Tuesday, December 6, 2016

TNB Foreign Mysteries: My Reader's Block Goes to Japan

This month the Tuesday Night Bloggers will be taking a look at Foreign Mysteries (non-US and non-UK)--either set in a foreign locale, translated works from authors outside, or, for the more adventurous, a comparison of books written by someone NOT from the locale in question to a work by someone from that country. We will also include stories from foreign authors who set their mysteries in familiar spots. This is another fairly wide-open topic, so feel free to stop by every Tuesday, have a cup of tea & a scone or two, and share your thoughts on foreign crime. Both Golden Age and more modern mysteries are welcome.

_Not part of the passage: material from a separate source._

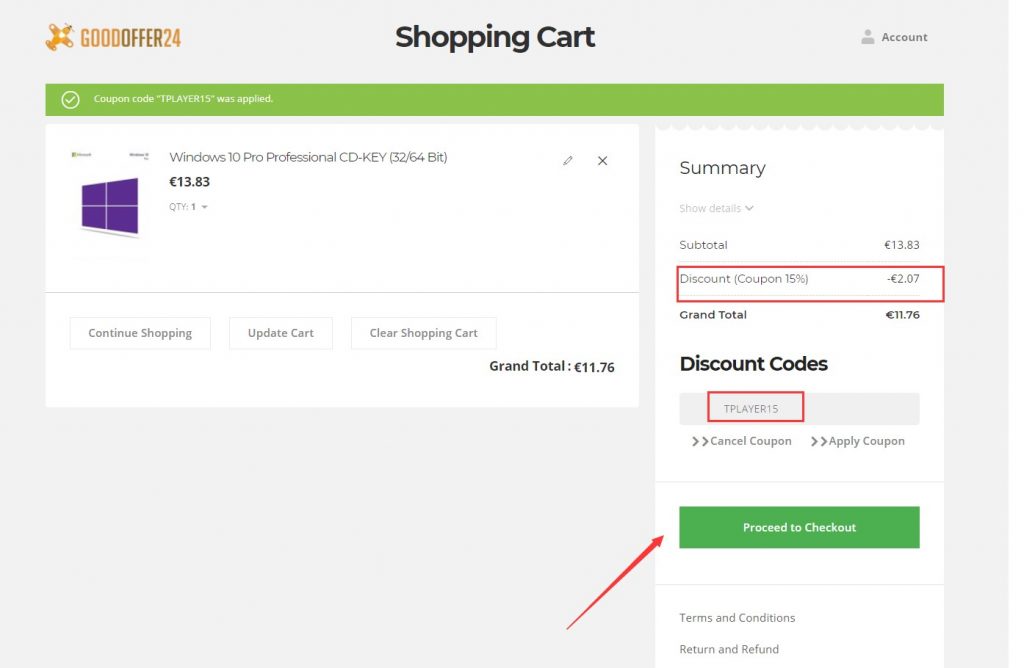
Task: Click inside the TPLAYER15 coupon code field
Action: click(798, 408)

Here are this week's foreign correspondents:
Brad @ Ah Sweet Mystery Blog: "The English Village, in Translation"
Moira @ Clothes in Books: "Tuesday Night Bloggers: Foreign Mysteries (Appointment with Death by Agatha Christie)"
Kate @ Cross Examining Crime: "Pack your bags, we're off somewhere warmer..."
JJ @ The Invisible Event: "In Media Res: Case Closed vols. 1-5 (1994) by Gosho Aoyama"

Neeru @ A Cup of Hot Pleasure: "Initial Impressions: Malice by Keigo Higashino"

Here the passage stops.